__DIRECTIONS__:
1. In the excerpt on over-collateralization, retype the part that opens with the words containing "And you know" and closes with "larger back-end payout.".
2. Answer these questions using the excerpt on over-collateralization:
(a) How much O/C cash was in this specific deal, and what share of the deal did it first represent?
(b) If all loans pay as agreed, who gets the O/C amounts back?
(c) During how many early years did the deal hold a relatively higher amount of O/C?

__EXCERPTED PASSAGE__:
- - -
And you know why, right?  Investors don’t receive the amounts designated as O/C, nor are they paying for the amounts of O/C when they buy their certificates.  The over collateralization amounts are purely there to absorb first losses, especially those that occur in the first two years that could easily be the result of fraudulent reps and warranties about underwriting standards.  If all loans pay as agreed, the O/C amounts will be returned to the issuer, in this case… GE-WMC.

Now look at the right-hand side of the slide and you’ll see the first bullet… “Higher O/C equals less up-front cash and higher back-end residual,” and that sentence is telling GE’s management that because of the over-collateralization in this deal, GE will receive less cash from selling certificates to investors, but in exchange can expect a larger back-end payout.

Just so everyone understands… and this is REALLY IMPORTANT to your education here at Mandelman U...

I realize that on the last slide, you might have noticed indications that millions in cash payments were going here and there, but you’d never be able to figure out much of anything from trying to follow the amounts and arrows on that diagram.

So, I can tell you that in this specific deal there was $46 million in O/C cash, which initially represented 3.25 percent of the deal.  But that doesn’t mean that WMC or GE wrote a check for $46 million.

The $46 million in O/C could be some cash… it could also be generated by some extra loans in the pool.  But, it could also be handled as a claim against excess interest that’s been built into the deal’s assumptions… remember the “assumptions about the future of the loans” from my last article on valuing loans in a pool?  Well, if you change a few assumptions, you’re financials would show some excess interest payments and you could consider those amounts when calculating the amount of O/C as well… get it?  Just lower an assumption about loan prepayments for the pool… or lower the number of expected defaults, or reduce the loss severity associated with defaults… reduce the amount of any of those forecasts and presto… extra cash in the deal that can be classified as O/C.

See… isn’t accounting fun?

This specific deal was structured so that during the first two years there would be a relatively higher amount of O/C than after the first two years had passed.   Ostensibly, that was done to create the appearance that the triple A investors were being protected from the sort of early loan defaults that would have to be the result of shoddy underwriting or even fraud.  You know… like in case WMC was lying in their representations and warranties about the underwriting of the loans.

So, with the high O/C during the first two years, I’m sure investors felt safe as far as being protected from WMC just packing this deal with loans that would never make a payment or default in year one or two.  After two years of making payments, one could no longer blame a loan that defaults on its originator.  Loans that default after two years, result from life events and other factors that are beyond what a loan’s underwriting could reasonably foresee or prevent.
- - -
__DATA SECTION__:
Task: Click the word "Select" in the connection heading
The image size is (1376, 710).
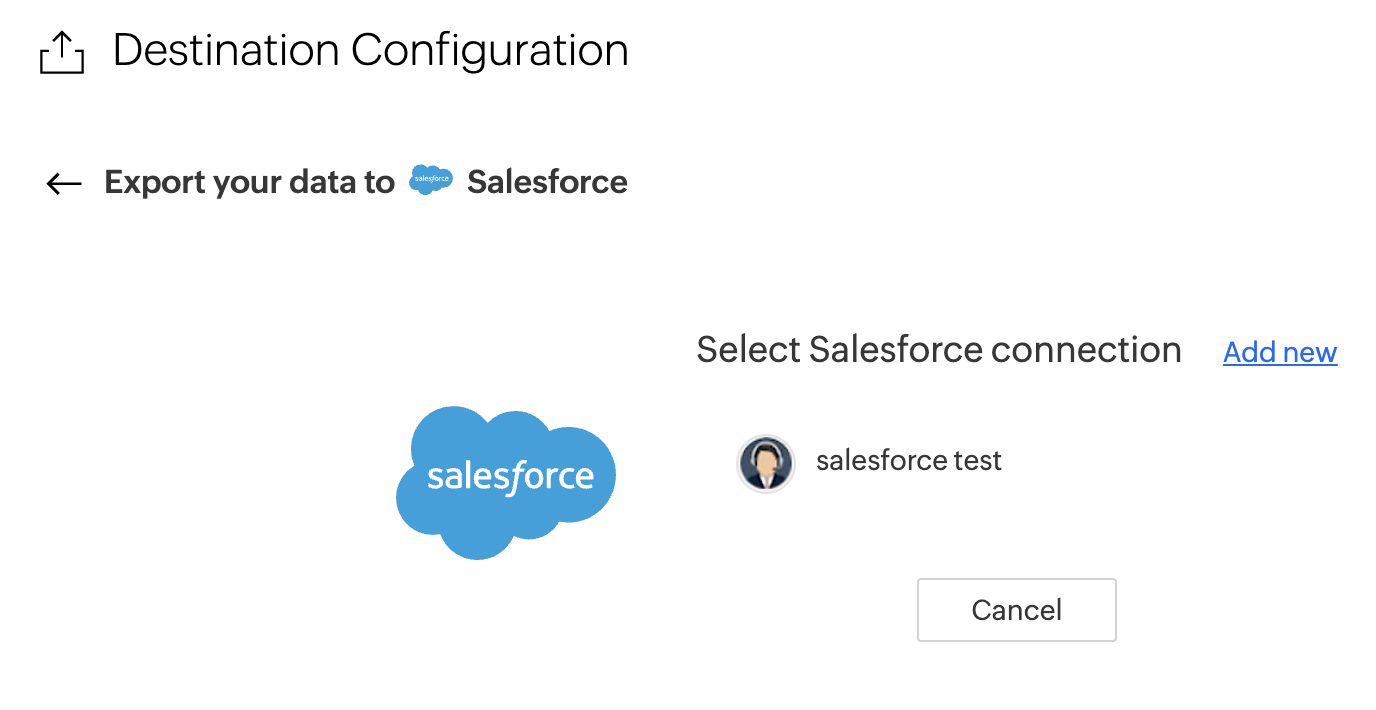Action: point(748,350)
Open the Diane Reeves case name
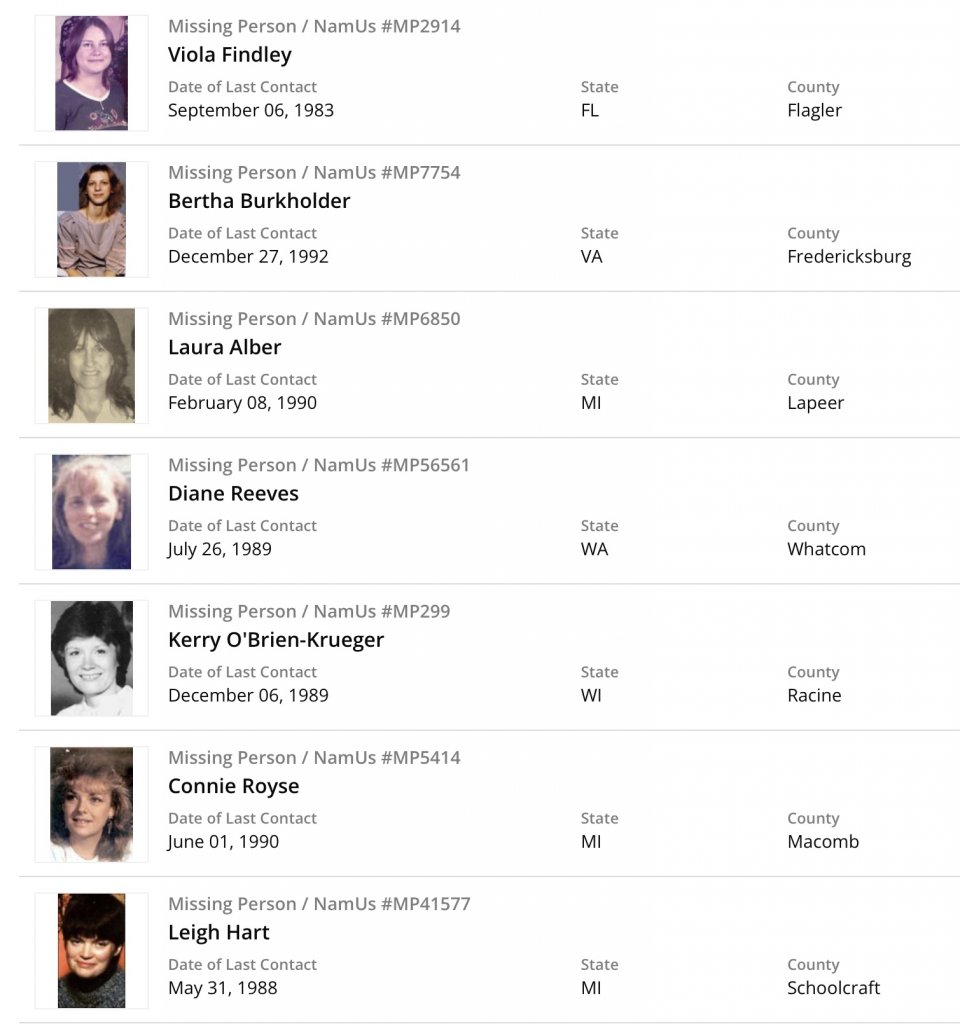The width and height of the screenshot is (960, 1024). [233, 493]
- - -
__SOLUTIONS IN ORDER__:
1.
And you know why, right?  Investors don’t receive the amounts designated as O/C, nor are they paying for the amounts of O/C when they buy their certificates.  The over collateralization amounts are purely there to absorb first losses, especially those that occur in the first two years that could easily be the result of fraudulent reps and warranties about underwriting standards.  If all loans pay as agreed, the O/C amounts will be returned to the issuer, in this case… GE-WMC.

Now look at the right-hand side of the slide and you’ll see the first bullet… “Higher O/C equals less up-front cash and higher back-end residual,” and that sentence is telling GE’s management that because of the over-collateralization in this deal, GE will receive less cash from selling certificates to investors, but in exchange can expect a larger back-end payout.

2.
(a) $46 million, which first represented 3.25 percent of the deal.
(b) The issuer, GE-WMC.
(c) The first two years.